▶ [Excerpted text]:
● ● ● ●

The New Era of DX: How the "Two-Wheel Drive" of Management and IT Shapes Corporate Visions for 2030
DXJune 14, 20267 min read1 views

The New Era of DX: How the "Two-Wheel Drive" of Management and IT Shapes Corporate Visions for 2030

Be A Racer Team

Author

Introduction: Why Redefining DX is Essential Now

The New Era of DX: How the \

Digital Transformation (DX) is no longer merely an IT department challenge; it is a core business strategy determining corporate survival. The latest analysis report published by the Information-technology Promotion Agency (IPA) starkly reveals that Japanese companies' DX progress currently sits at 1.98 against a target maturity of 3.51—a severe gap of 1.53 points. To overcome this barrier, executive leadership must drive the establishment of digital governance and the supporting IT infrastructure through a "two-wheel drive" approach. Based on the latest data and market trends, this article outlines the next-generation paradigm shifts DX will bring and presents concrete pathways for companies to follow.

Current Market Trends and Background: At the Intersection of Maturity Barriers and Technological Evolution

Currently, the DX advancement status of Japanese companies is concentrated between "Level 1 and below Level 2," with only 3% of organizations engaging in strategic, cross-departmental initiatives. This stagnation stems from a combination of chronic digital talent shortages, fragmented data utilization, and growing concerns over cybersecurity risks. Conversely, the rapid evolution of generative AI and the widespread adoption of cloud-native architectures have enabled the automation of business processes and accelerated decision-making. Collaborative support models, such as those promoted by Japan's Tourism Agency, are also gaining traction, emphasizing practical DX aimed at "business transformation and revenue enhancement" rather than mere tool implementation. As society's digital adaptability is put to the test, how companies design the intersection of technological evolution and management reform will determine their success.

● ● ● ●

▶ [Written request 1]: Reproduce the passage of the DX article between "The New Era of DX: How the \" and "companies to follow.", inclusive.
▶ [Written request 2]: In the DX article, what DX progress score does the IPA report give for Japanese companies, and what is the target maturity?
▶ [Written request 3]: Decide whether each statement agrees with the DX article, and quote the words that settle it. (a) Only 3% of organizations engage in strategic, cross-departmental initiatives. (b) The gap between current DX progress and the target maturity is 2.5 points. (c) The support models promoted by Japan's Tourism Agency focus mainly on tool implementation.

▶ [Stored data]:
● ● ● ●

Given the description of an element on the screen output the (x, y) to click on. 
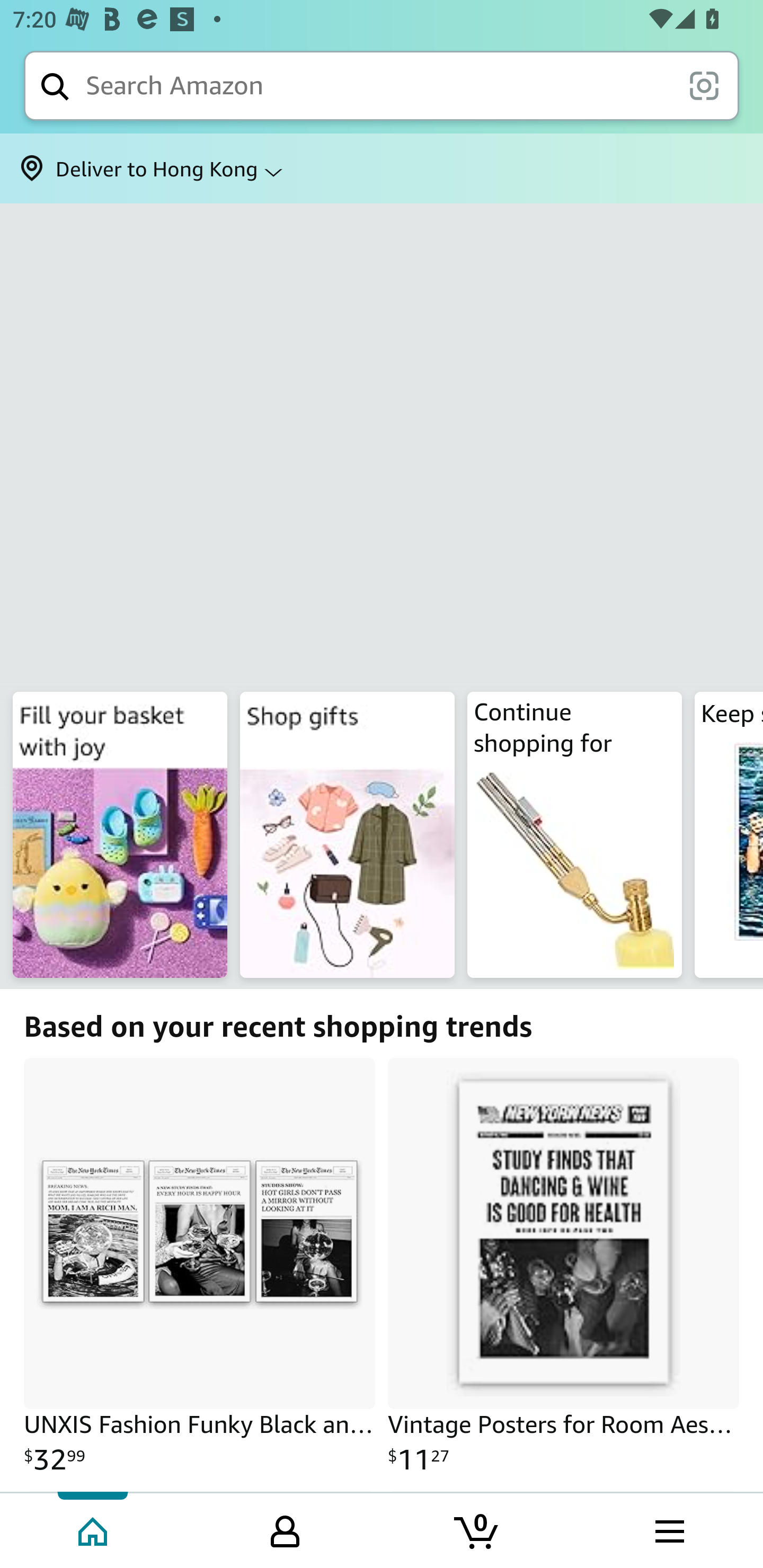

● ● ● ●

▶ [Written response 1]:
The New Era of DX: How the \

Digital Transformation (DX) is no longer merely an IT department challenge; it is a core business strategy determining corporate survival. The latest analysis report published by the Information-technology Promotion Agency (IPA) starkly reveals that Japanese companies' DX progress currently sits at 1.98 against a target maturity of 3.51—a severe gap of 1.53 points. To overcome this barrier, executive leadership must drive the establishment of digital governance and the supporting IT infrastructure through a "two-wheel drive" approach. Based on the latest data and market trends, this article outlines the next-generation paradigm shifts DX will bring and presents concrete pathways for companies to follow.

▶ [Written response 2]: Japanese companies' DX progress is 1.98, against a target maturity of 3.51.

▶ [Written response 3]:
(a) Yes: "with only 3% of organizations engaging in strategic, cross-departmental initiatives"
(b) No: "a severe gap of 1.53 points"
(c) No: "emphasizing practical DX aimed at "business transformation and revenue enhancement" rather than mere tool implementation"